Data records:
+++
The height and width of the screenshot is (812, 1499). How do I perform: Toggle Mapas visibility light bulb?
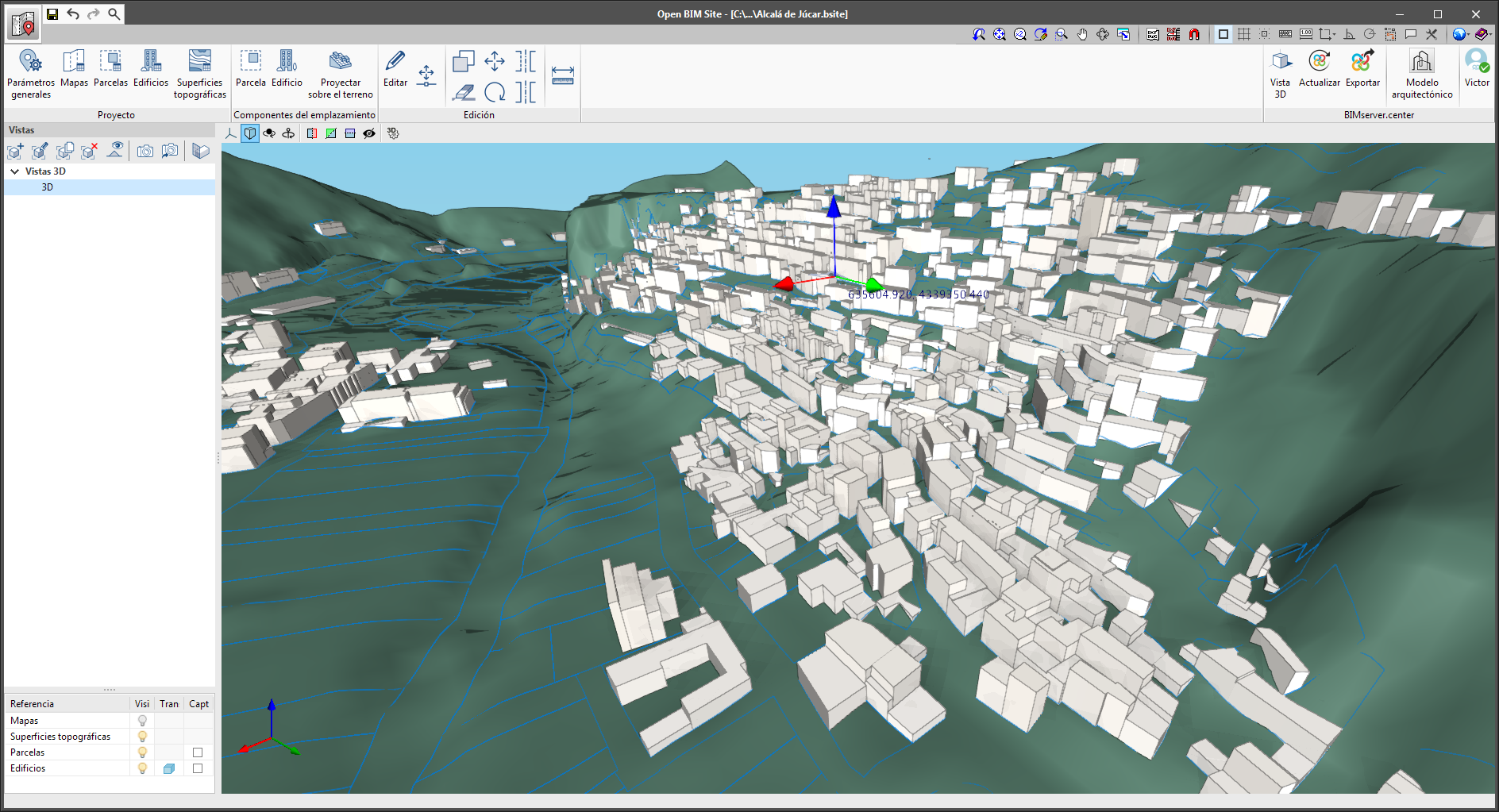(142, 721)
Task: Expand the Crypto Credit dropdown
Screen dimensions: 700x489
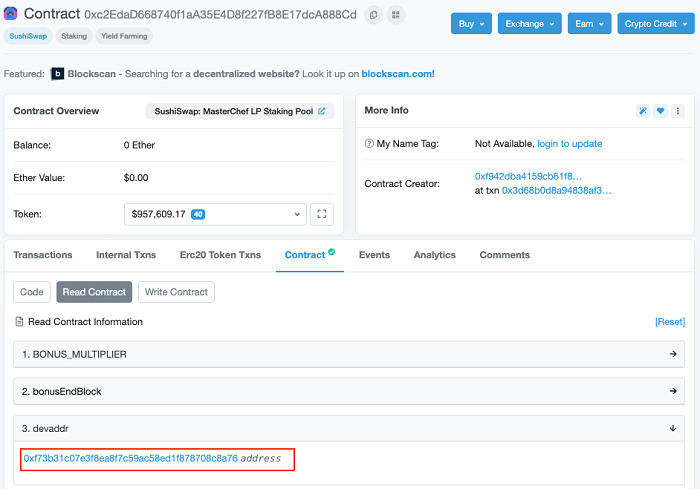Action: (654, 23)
+++
[WHAT THE EXERCISE ASKS] Write out every line of the data above word for word, omitting the pictures.

[SOLUTION BELOW]
The height and width of the screenshot is (812, 1499). How do I perform: Toggle Mapas visibility light bulb?
(142, 721)
Task: Expand the Crypto Credit dropdown
Screen dimensions: 700x489
Action: (654, 23)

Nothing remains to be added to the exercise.